Teens who use synthetic cannabis face elevated risks of serious health consequences like coma and seizures, according to a recent study published in the journal Pediatrics .
The study, which examined emergency room data from 2010-2018, found that teens who used synthetic substances such as K2 or Spice (often called “fake cannabis”) were three times more likely to experience severe side effects than those who used organic cannabis. According to the study’s authors, “The developing brain is particularly vulnerable to the neurotoxic effects of CB1 (cannabinoid 1) overactivation by [synthetic cannabis], leading to aberrations in the neurotransmitters modulating the seizure threshold.”

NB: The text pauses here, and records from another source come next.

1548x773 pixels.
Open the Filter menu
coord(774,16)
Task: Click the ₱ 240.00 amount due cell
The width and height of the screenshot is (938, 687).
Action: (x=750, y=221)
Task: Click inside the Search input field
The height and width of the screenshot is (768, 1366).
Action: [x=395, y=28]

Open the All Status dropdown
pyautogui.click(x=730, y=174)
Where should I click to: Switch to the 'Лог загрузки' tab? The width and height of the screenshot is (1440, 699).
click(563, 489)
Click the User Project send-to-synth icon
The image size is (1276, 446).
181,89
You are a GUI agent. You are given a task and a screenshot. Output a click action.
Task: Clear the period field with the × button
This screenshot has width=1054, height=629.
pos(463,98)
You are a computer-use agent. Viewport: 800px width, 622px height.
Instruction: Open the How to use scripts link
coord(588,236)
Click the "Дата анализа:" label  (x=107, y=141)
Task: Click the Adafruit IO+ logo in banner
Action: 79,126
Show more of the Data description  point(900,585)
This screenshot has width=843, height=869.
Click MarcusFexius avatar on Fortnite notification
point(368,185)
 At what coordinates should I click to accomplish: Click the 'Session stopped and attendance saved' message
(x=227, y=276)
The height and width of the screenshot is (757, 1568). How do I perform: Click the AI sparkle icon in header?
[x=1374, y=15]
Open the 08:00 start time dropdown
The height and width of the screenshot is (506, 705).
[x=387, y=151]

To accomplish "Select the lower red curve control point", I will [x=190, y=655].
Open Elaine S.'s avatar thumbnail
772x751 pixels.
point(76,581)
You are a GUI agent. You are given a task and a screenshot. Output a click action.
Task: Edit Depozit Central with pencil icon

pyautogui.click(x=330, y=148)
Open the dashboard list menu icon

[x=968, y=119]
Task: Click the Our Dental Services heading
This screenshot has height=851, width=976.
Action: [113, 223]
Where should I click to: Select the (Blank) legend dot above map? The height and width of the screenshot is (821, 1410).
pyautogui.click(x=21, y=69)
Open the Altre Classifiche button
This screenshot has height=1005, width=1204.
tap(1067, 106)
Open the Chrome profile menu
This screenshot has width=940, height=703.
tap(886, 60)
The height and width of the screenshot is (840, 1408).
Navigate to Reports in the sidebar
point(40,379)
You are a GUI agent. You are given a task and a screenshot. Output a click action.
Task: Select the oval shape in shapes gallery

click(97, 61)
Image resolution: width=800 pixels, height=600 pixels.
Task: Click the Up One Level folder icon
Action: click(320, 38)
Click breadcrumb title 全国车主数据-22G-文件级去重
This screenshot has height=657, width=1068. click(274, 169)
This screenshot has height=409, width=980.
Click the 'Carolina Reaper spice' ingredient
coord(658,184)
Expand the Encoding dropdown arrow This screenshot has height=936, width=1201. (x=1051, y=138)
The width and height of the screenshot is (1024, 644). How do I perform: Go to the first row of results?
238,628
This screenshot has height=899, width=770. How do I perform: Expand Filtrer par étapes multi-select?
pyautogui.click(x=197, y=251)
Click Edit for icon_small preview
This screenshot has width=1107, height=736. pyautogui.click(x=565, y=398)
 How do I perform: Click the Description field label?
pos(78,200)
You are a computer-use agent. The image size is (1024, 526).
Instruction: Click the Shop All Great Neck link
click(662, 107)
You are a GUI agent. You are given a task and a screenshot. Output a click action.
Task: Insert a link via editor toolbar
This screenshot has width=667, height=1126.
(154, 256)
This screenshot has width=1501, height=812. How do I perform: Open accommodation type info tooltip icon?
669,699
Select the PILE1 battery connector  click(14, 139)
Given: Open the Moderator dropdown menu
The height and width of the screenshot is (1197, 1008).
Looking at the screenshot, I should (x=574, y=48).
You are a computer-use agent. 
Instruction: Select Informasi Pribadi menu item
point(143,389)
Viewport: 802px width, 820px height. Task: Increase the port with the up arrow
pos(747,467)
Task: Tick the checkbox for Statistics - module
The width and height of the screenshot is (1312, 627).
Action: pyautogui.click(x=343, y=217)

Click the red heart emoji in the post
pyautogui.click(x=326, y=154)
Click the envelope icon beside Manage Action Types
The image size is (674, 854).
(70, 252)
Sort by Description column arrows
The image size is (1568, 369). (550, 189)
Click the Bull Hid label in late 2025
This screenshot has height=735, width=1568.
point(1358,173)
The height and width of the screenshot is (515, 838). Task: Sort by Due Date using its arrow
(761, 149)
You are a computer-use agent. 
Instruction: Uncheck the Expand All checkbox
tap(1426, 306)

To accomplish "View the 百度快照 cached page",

Researchers collected data from 65 hospitals in 23 states, with subjects including teens who used only synthetic cannabis, teens who used only organic cannabis, and those who combined one or more of these substances with other drugs. Their investigation yielded a number of sobering insights, including the fact that 28.5 percent of synthetic cannabis-only users suffered comas and depression of the central nervous system, compared with only 10.5 percent of those who only used organic cannabis. Combining synthetic cannabis with other drugs also put users at higher risk of negative side effects, with 29 percent of users experiencing seizures, as opposed to only 8 percent of users who mixed organic cannabis with other drugs.
According to the study’s authors, the findings illustrate “a distinct neuropsychiatric profile of acute [synthetic cannabis] toxicity in adolescents.” In other words — synthetic cannabis poses major dangers to teens.
Synthetic cannabis has been a major health concern in both the United States and Canada for years. Although health and law enforcement authorities have outlawed numerous forms of the drug, rogue chemists are constantly devising new formulations to evade these bans. Often sold as “incense” or similar products, synthetic cannabis has been relatively easy to acquire even in states where cannabis is illegal. In 2012, the National Institute on Drug Abuse reported that 11 percent of high school seniors in the United States had used synthetic cannabis in the last year.
While that number seems to have decreased lately — a 2017 study in Pediatrics found that only 3 percent of high school seniors were using synthetic cannabis, though the ones who did seemed to be using it more frequently, with nearly half of users saying they’d tried it three or more times in the previous month — the potency of synthetic cannabis (it can be up to 100 times stronger than the organic variety) and the possibility of severe side effects has still alarmed public health experts.
As the Centers for Disease Control and Prevention (CDC) state on their website, “The health effects from using synthetic cannabinoids can be unpredictable and harmful — even life threatening.” And according to Dr. Joanna Cohen, a pediatric emergency physician at the Children’s National Medical Center and the co-author of a study examining the impact of synthetic cannabis on teens’ brains, the shadowy nature of synthetic cannabis means that every batch can yield new problems, which are much more severe than the side effects of organic cannabis.
“These drugs are unregulated. Symptoms can be unpredictable because the drug is mixed with other types of chemicals and substances,” she told Live Science.
For pediatricians, the swiftly-evolving nature of synthetic cannabis makes it challenging to identify warning signs and treat teens who suffer from its effects. As a 2016 paper in the World Journal of Clinical Pediatrics stated, “Newer, more potent analogues have been developed. Identifying youth who abuse these substances can be difficult … with toxicological confirmation difficult due to manufacturers constantly developing new analogues to avoid detection.”
For now, the best hope for combating the threat posed to teens’ health by synthetic cannabis seems to be a slow and unsatisfying one: waiting for it to go out of style.